* Try it *
In the records below, some lines contain the word "accomplish". Copy each of them.

* Source records *
· · ·

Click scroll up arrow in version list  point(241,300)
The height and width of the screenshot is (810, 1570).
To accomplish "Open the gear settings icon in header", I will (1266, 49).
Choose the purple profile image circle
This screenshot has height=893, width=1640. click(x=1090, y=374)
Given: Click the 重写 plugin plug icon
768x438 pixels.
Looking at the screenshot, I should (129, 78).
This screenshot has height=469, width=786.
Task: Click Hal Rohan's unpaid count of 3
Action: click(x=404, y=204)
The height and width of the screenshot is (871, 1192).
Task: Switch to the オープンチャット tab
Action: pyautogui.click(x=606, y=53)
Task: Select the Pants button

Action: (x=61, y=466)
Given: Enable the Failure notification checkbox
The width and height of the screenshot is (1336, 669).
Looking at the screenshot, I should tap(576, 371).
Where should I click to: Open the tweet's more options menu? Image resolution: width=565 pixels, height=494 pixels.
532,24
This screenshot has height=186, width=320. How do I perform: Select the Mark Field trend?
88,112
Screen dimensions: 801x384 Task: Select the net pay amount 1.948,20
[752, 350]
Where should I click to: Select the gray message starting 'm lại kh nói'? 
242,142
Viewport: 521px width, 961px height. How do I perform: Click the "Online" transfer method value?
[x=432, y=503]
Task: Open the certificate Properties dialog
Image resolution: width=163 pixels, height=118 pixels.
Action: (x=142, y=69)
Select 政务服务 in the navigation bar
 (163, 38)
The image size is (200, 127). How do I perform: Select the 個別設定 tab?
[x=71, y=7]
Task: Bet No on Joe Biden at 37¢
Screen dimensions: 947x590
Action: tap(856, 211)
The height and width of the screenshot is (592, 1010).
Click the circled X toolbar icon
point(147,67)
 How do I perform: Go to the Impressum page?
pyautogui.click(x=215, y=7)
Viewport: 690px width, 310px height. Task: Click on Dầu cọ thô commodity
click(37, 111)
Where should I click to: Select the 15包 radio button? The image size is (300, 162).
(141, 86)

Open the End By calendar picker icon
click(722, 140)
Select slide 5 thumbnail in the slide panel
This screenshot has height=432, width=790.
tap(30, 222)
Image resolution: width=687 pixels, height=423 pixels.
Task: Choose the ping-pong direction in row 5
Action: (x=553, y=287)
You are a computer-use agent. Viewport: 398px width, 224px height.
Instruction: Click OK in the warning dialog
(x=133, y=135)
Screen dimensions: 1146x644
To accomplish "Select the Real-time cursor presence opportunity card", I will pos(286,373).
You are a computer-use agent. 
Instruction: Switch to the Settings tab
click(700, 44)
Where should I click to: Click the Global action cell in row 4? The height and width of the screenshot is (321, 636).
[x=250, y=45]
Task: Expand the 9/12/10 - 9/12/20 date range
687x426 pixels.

· · ·

* Exercise answer *
To accomplish "Open the gear settings icon in header", I will (1266, 49).
To accomplish "Select the Real-time cursor presence opportunity card", I will pos(286,373).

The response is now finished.